## Tasks
(1) Reproduce the passage of the Israel lobby article that opens with the words containing "Israel's supporters run" and closes with "its land confiscation.".
(2) Continue the Israel lobby article from its last sentence.

## Text excerpt
/---
As the Israel lobby comes under unprecedented attack in the US and George Soros is described as "a cog in the Hitlerite wheel", Gilad Atzmon and his friends continue to peddle conspiracy theories, writes Tony Greenstein
One of the consequences of the fallout from the Iraq war is the unprecedented criticism of the Zionist lobby in the USA. A year ago, senior US academics Mersheimer and Walt published a seminal essay, 'The Israel lobby', in the London Review of Books (US publications would not take it). The essence of their argument was that support for Israel, and the Iraq war, which the American Israel Public Affairs Committee (AIPAC) lobbied for, were against the US national interest.
It is not for socialists to argue what is and is not in the best interests of the US ruling class. However, we should be concerned with how those interests play out on the ground, especially when 70% of Palestinians are going hungry and 'transfer' is on the agenda.
Israel's supporters run well-funded political lobby groups, in particular AIPAC, which specialises in demonising its opponents, such as academics Norman Finkelstein and Joseph Massad. Preventing free speech or debate on campuses goes hand in hand with providing political support for Israel's expansion of the settlements and its land confiscation.
\---
## Recorded data
/---
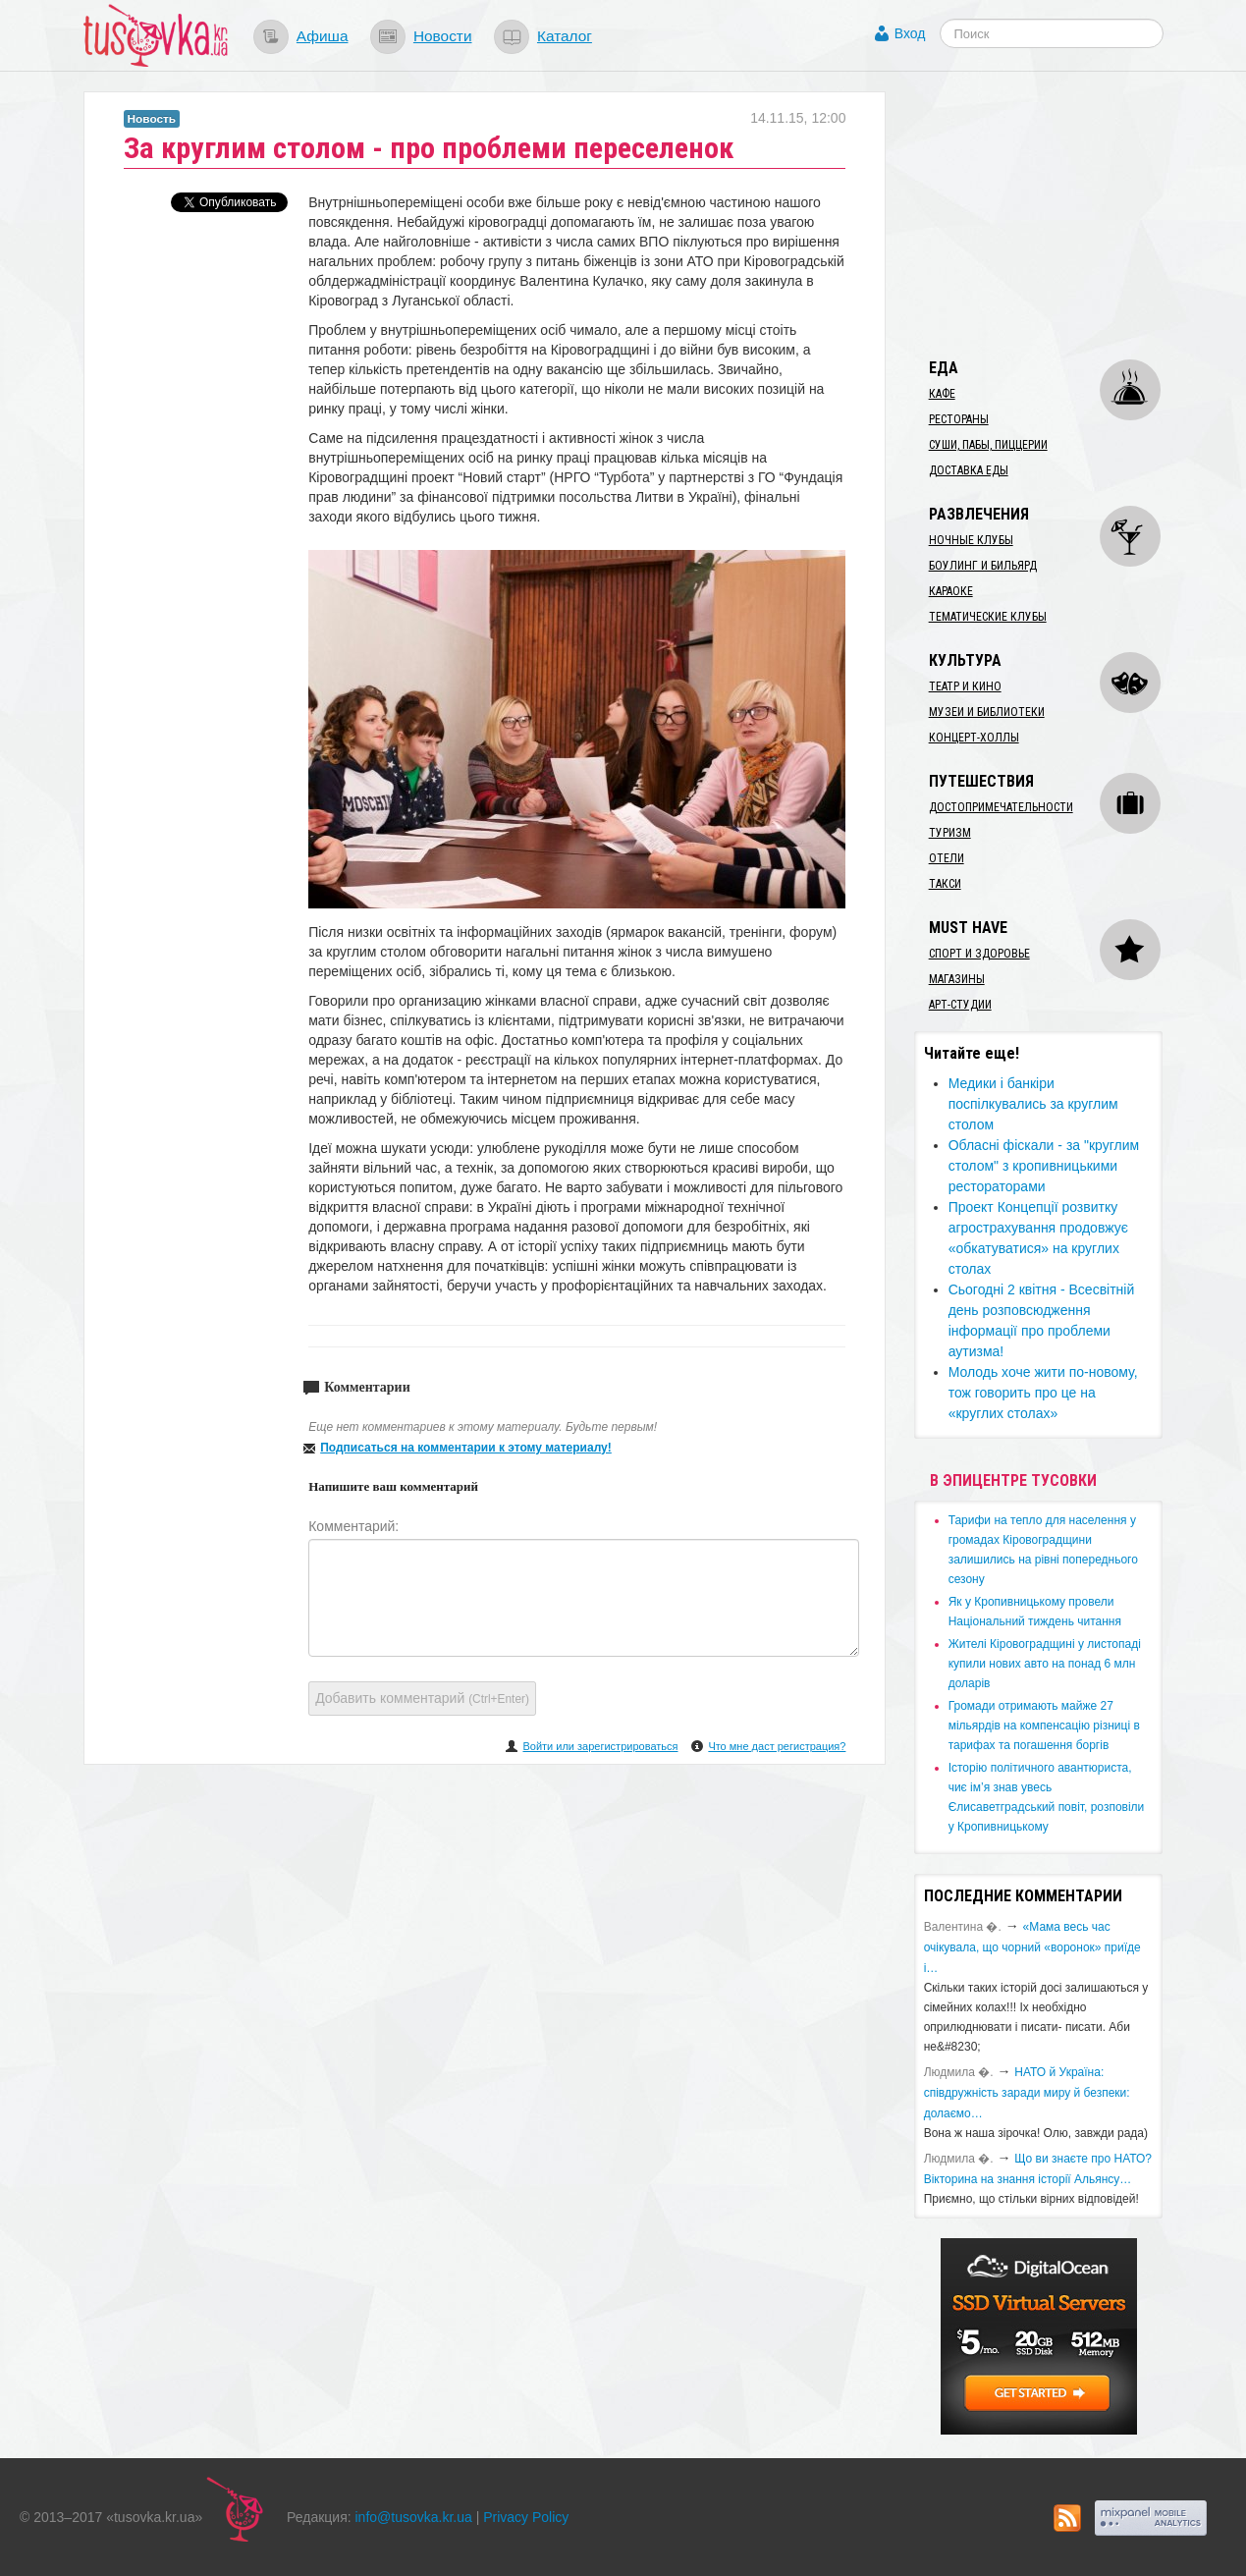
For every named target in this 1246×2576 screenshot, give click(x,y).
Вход (910, 33)
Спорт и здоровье (979, 953)
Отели (946, 858)
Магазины (957, 979)
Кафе (942, 394)
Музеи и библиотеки (987, 712)
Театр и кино (965, 686)
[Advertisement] (1061, 214)
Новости (442, 35)
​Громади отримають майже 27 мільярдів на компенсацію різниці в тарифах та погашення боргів (1044, 1725)
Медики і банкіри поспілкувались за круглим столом (1033, 1103)
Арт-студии (960, 1005)
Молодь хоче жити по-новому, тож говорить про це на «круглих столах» (1043, 1392)
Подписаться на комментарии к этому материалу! (466, 1447)
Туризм (950, 833)
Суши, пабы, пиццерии (988, 445)
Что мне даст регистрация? (776, 1746)
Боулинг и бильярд (983, 566)
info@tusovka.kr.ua (413, 2517)
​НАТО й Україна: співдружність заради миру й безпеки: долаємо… (1027, 2092)
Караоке (951, 591)
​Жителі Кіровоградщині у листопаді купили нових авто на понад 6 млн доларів (1044, 1663)
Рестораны (959, 419)
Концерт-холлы (974, 737)
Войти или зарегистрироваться (599, 1746)
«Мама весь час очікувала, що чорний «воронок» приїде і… (1032, 1947)
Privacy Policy (526, 2517)
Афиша (323, 35)
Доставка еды (968, 470)
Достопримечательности (1001, 807)
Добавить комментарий (422, 1698)
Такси (945, 884)
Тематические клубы (988, 617)
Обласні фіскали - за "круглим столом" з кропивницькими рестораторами (1043, 1165)
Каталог (564, 35)
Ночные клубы (971, 540)
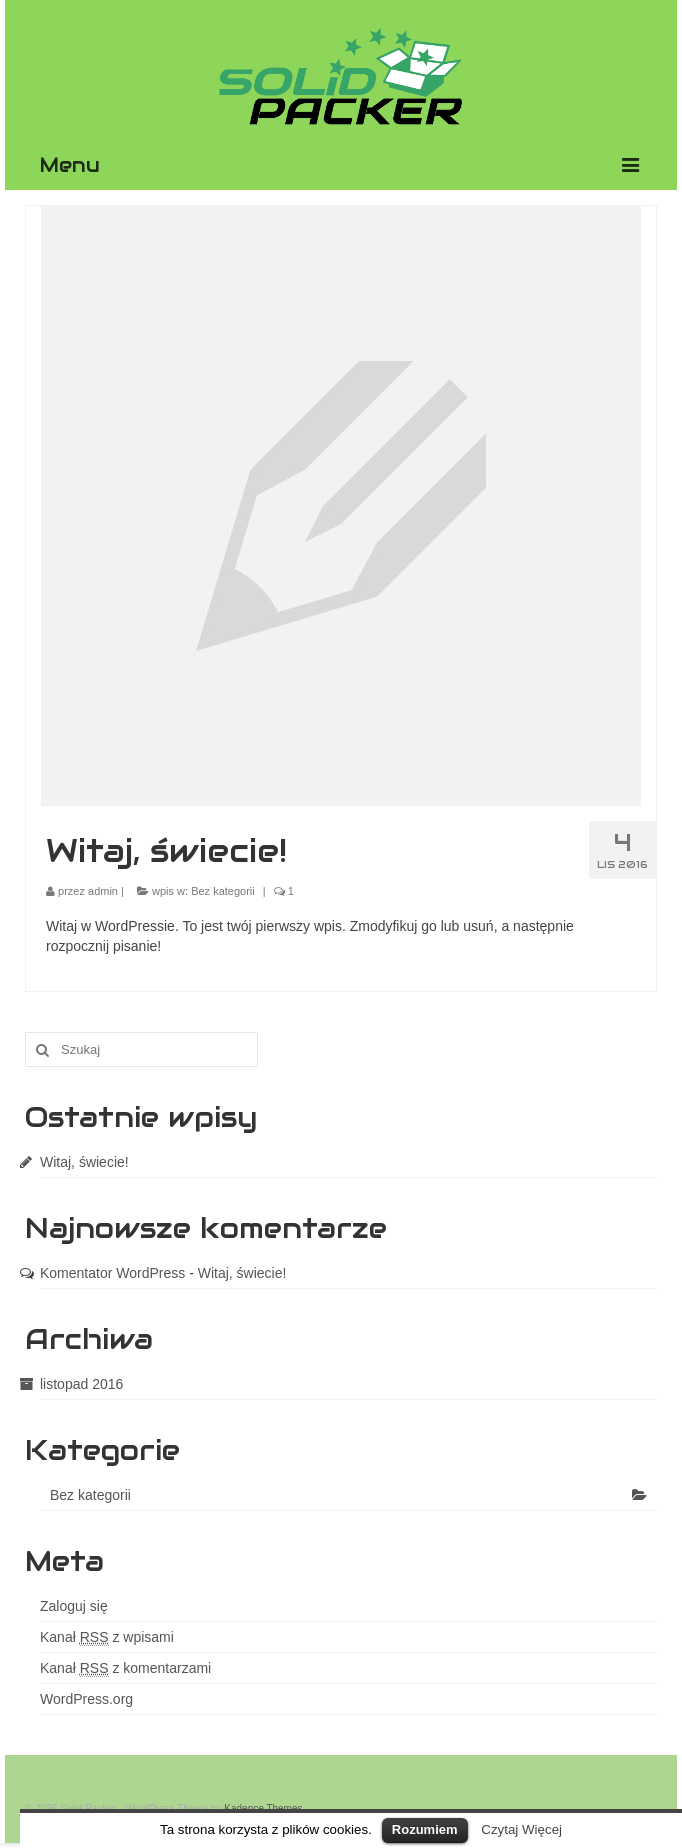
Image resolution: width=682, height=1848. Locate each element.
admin (103, 891)
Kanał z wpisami (107, 1637)
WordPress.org (86, 1699)
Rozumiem (425, 1829)
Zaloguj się (74, 1606)
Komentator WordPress (112, 1273)
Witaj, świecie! (84, 1162)
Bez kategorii (223, 891)
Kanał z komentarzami (125, 1668)
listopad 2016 (81, 1384)
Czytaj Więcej (521, 1829)
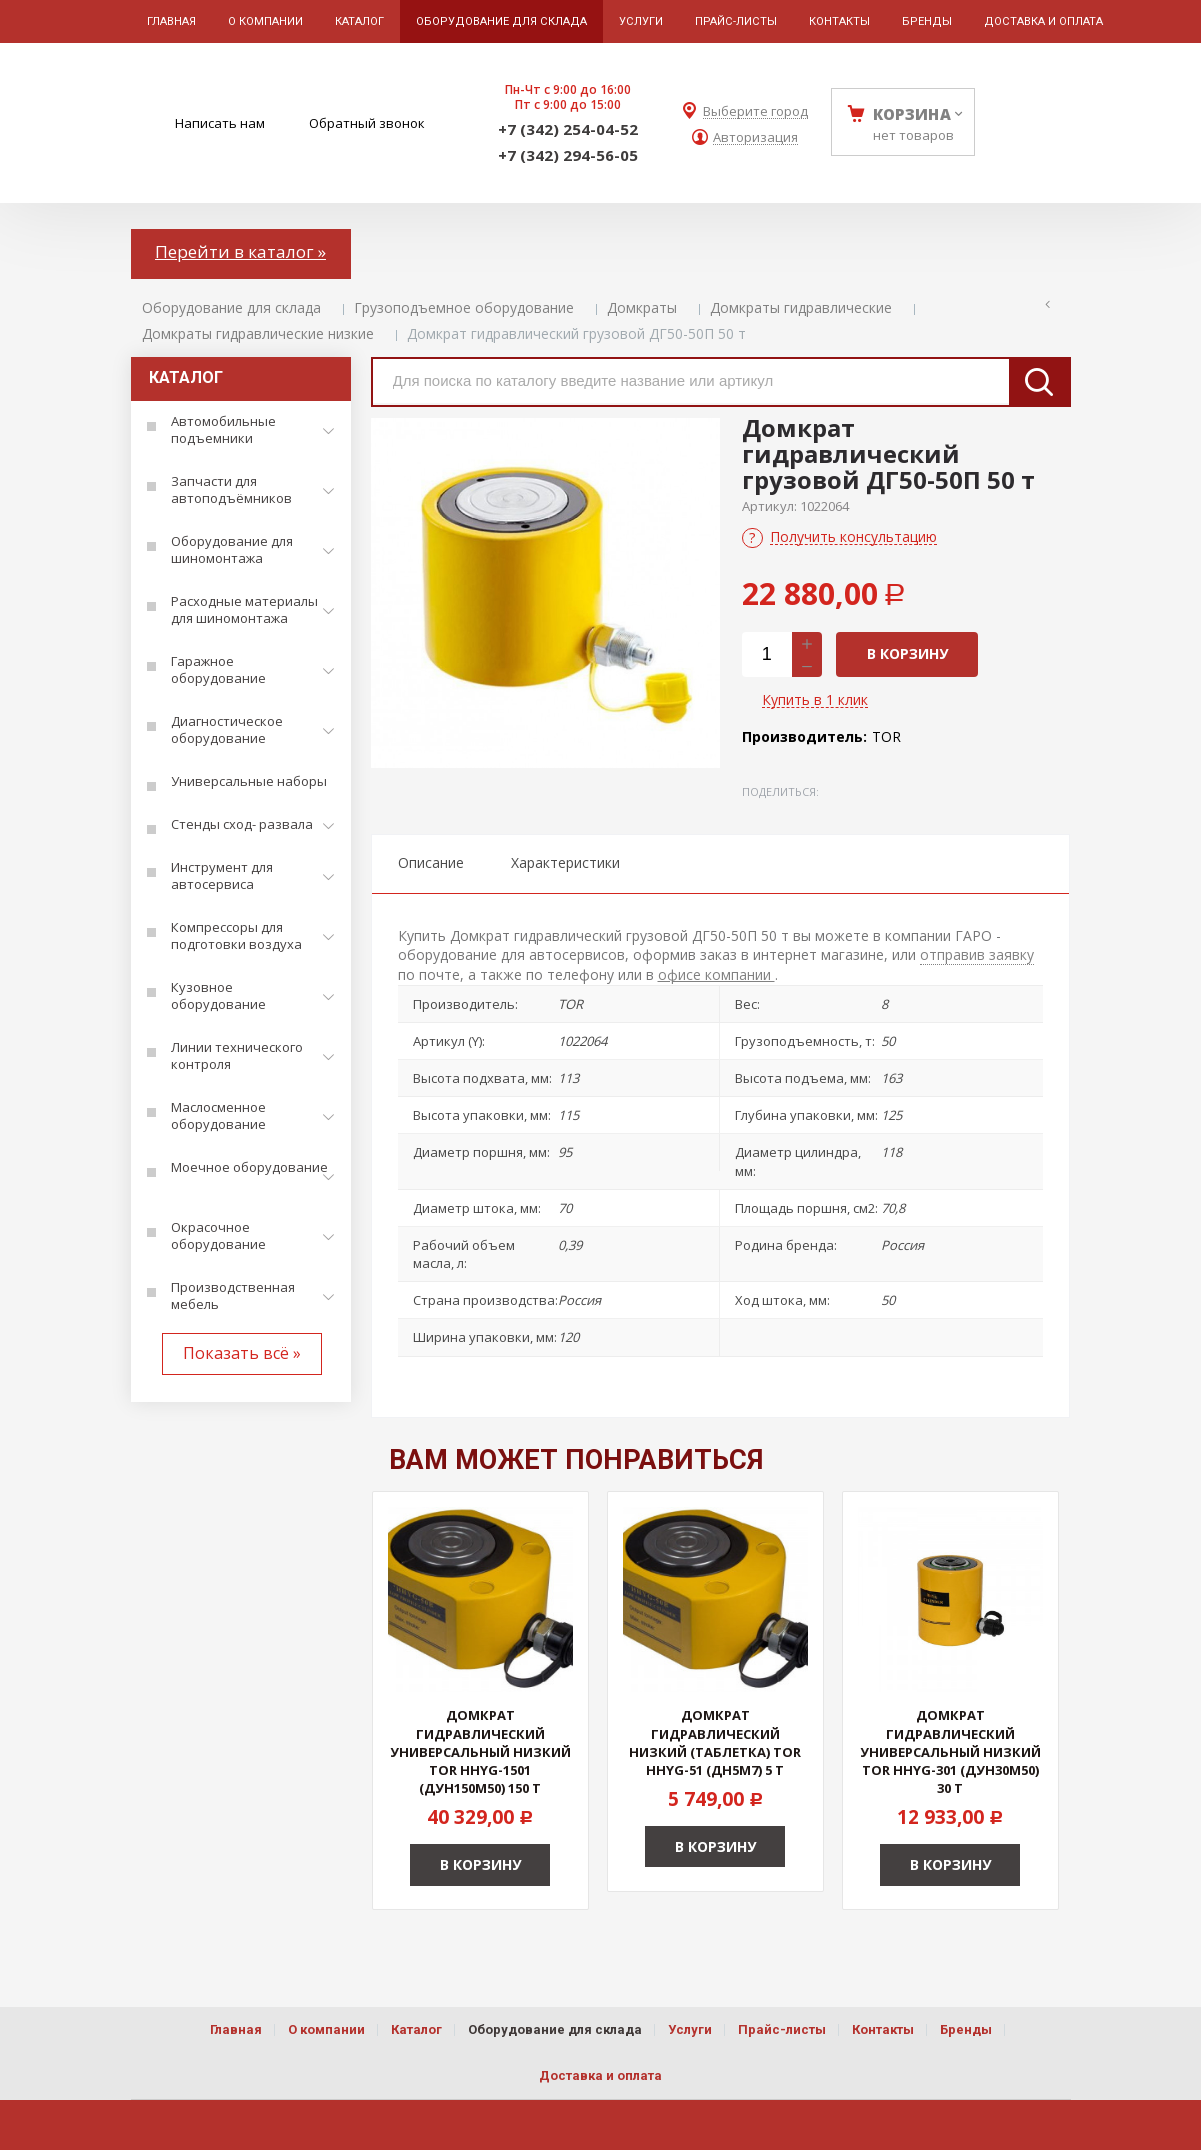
\---
## Expected answers
(1)
Israel's supporters run well-funded political lobby groups, in particular AIPAC, which specialises in demonising its opponents, such as academics Norman Finkelstein and Joseph Massad. Preventing free speech or debate on campuses goes hand in hand with providing political support for Israel's expansion of the settlements and its land confiscation.

(2)
Mersheimer and Walt were careful not to use anti-semitic language or stereotypes. Nor did they engage in the anti-semitic conspiracy theories in which the Shamir/Atzmon/Rizzo group specialise. However, the essay suffered from a major weakness. How is it, if support for Israel is against the US national interest, that successive US administrations have nonetheless supported the Israeli state through thick and thin? The obvious answer, given by both the Zionists and the anti-semites, is the power of what Alex Brummer calls "the Jewish lobby".1
It is, though, one thing to suggest that the Zionist lobby is all-powerful. It is quite another to say that it has no influence. If the latter were true, then the question would arise as to why it continues to go to so much trouble to bribe, cajole and threaten election candidates, to finance many of them and to intervene in the legislative process.2
Nathan Gutman describes the debate over US policy towards Israel and the role of AIPAC as having "exploded with near-nuclear force this week".3 What has triggered this explosion has been a series of articles written criticising AIPAC and the Zionist lobby by Pulitzer prize winner Nicolas Kristof in the New York Times, The Economist magazine and on the Salon website, and by George Soros in the New York Review of Books.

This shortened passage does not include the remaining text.